Pedro Mendes: We are certainly willing. What's why we labeled this as a draft. Things like URIs vs URLs are easy changes. I think there are 2 approaches. We can either combine the two and have one unified thing. That's one possibility. We can also just make sure they are compatible, make sure that one can refer to the other.
Nicolas Le Novère: As I mentioned already, I think this should be different. I think what you proposed [SBRML] potentially has vastly more outreach than just the simulation community. We really need a format to encode numerical results in systems biology, including experimental data. If we start there, that will involve a larger community, with different constraints. I would rather see a situation where SBRML calls SED-ML, and make SED-ML be compatible with SBRML. Then SBRML can tackle much more efficiently the results part. People should develop this in parallel.
Michael Hucka: Sorry, I think missed the conclusion of that
Pedro Mendes: The conclusion is that Nicolas is arguing we should keep them separate. SBRML can be broader in context. He doesn't want KiSAO describe all the experiments, for example.
Nicolas Le Novère: Yes.
Nicolas Le Novère: So how do you encode the results of the experiment? Say the parametrization of a model based on the results. How do you encode the results?
Pedro Mendes: We don't do that. All that has to be in the model. We start with the SBML model...
Nicolas Le Novère: No, no, I'm talking about comparing a simulation result with experimental data. That's certainly outside. Like you can do in COPASI, where you can import external measurement data.
Pedro Mendes: If we'd have this, we'd import the data file here. The problem is saying what each part of the model is in relationship to the measurement data. That's the same problem [addressed in SBRML]. That's why we ended up doing it this way.
Henning Schmidt: It's really important to have the experimental descriptions. It's really easy to say [for the case of SBML] "just change the parameter by a parameter rule". If instead you describe it properly, you can send it along with the model into another modeling tool to do for example parameter estimation. That's what they need. They want to produce models.
Nicolas Le Novère: So really we're all saying the same thing. What we also need is for people who publish models to publish the descriptions in a standard format.
Pedro Mendes: There are already too many markup languages for that
Nicolas Le Novère: We want to talk to them. By the way, I'm not aware of any markup languages for describing the time courses taken by Western blots, for example.
Pedro Mendes: No, but there are markup languages to describe microarray data. For time-courses involving microarray data, we can just use that stuff and put them in here [SBRML].
Darren Wilkinson: There is a completely different way to approach this, which is actually start with the protocols for encoding experimental data, like FuGE. You could start with the FuGE data model. There's no reason why one of the experiments encoded by the FuGE data model couldn't be used here. That would in some ways be more natural.
Pedro Mendes: I agree to some extent. By the way, Norman Paton is one of the authors of FuGE as well, so we're quite aware of it. Some of the structures here were inspired by FuGE. But you're talking about the description of the operations. We kind of skimmed over that in the presentation. We basically say we don't want to be describing the operation ourselves; we want to point to the description. We could have FuGE as one of the ontologies used in SBRML.

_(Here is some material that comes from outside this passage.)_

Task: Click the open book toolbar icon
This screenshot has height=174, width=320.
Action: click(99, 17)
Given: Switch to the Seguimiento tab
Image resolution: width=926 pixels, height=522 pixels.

Michael Hucka: So is SED-ML going to be a separate effort?
(Several people): Yes.
Sven Sahle: If I understand it correctly, we are dealing with a little bit different thing than storing the experimental data. What we store here is the connection between the model and the data. It would be raw numbers or computed numbers and how they connect to a model.

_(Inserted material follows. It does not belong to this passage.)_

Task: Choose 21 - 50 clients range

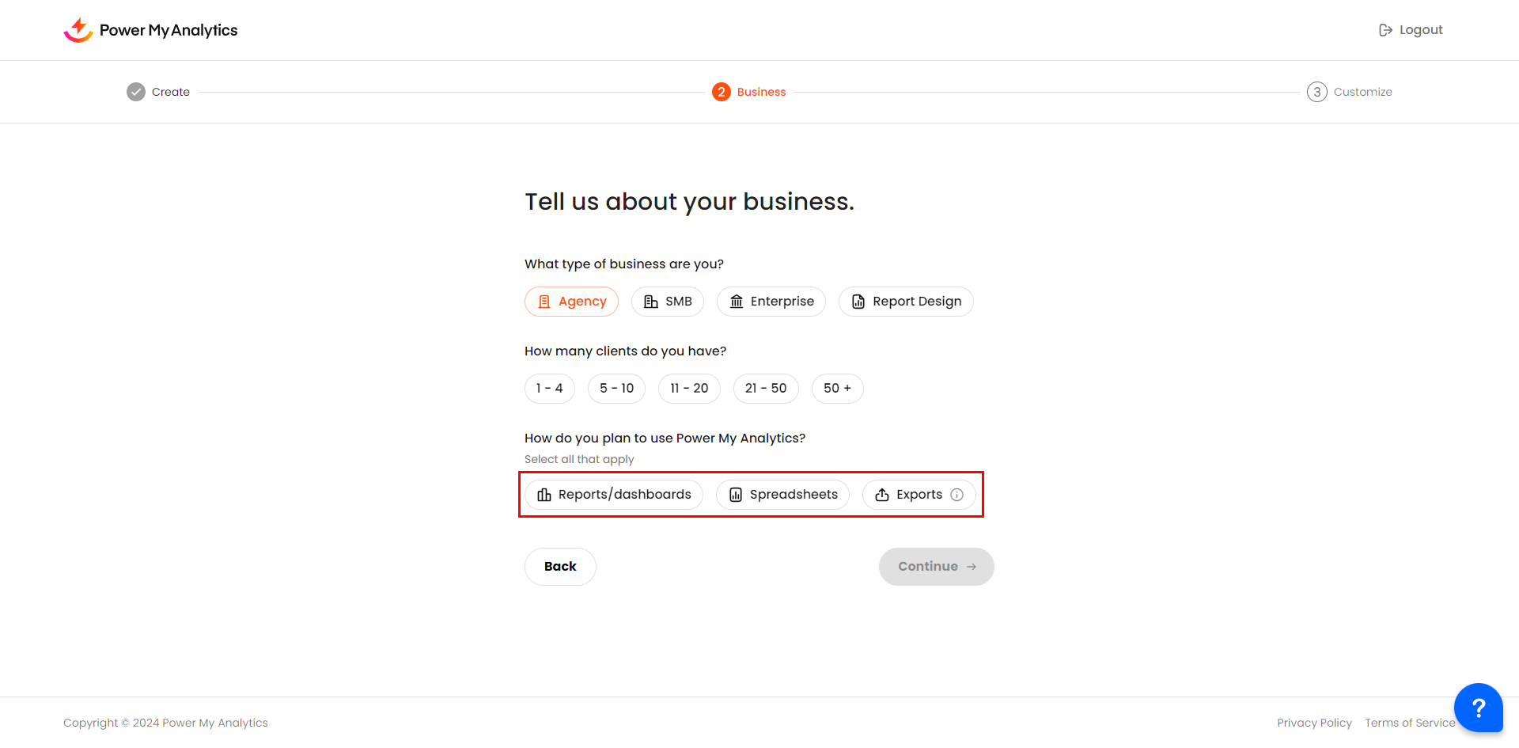Action: pyautogui.click(x=765, y=389)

Pedro Mendes: Yes. How they connect to the biology is then the domain of FuGE and these other things.
Sven Sahle: That means there will be software to do that step, to read the file that describes the experimental techniques used or whatever, and converts that (maybe by querying a databse) into a file that contains numbers linked to model entities. This can then be used for parameter fitting and so on.
Pedro Mendes: I'm curious about what other people using experimental data think about this. Chris Myers, in your system you have this thing, this task.
Chris Myers: I agree with you it would be really hard to go to this community and import what they've done. I was trying to think about the proteomics community and how to import their data, gel data. Trying to find links out from that I think is what would be problematic. I think also if you try to develop those terms yourself, you have issues. For example in microarray data, you're actually measuring the primary transcript, not a protein, which is what you have in your model. So your ontology has to be informed enough to distinguish what's from the experiment and what's inferred from the experiment.
Pedro Mendes: Or you have to use the right model. You might have a model that has RNA as species. But I agree with you; you have to be careful. The modeler has to know what they're doing.
Chris Myers: It's a whole field of study.
Pedro Mendes: So, your interpretation is what we have in mind. SBRML is really linking the numerical results with the context of the model.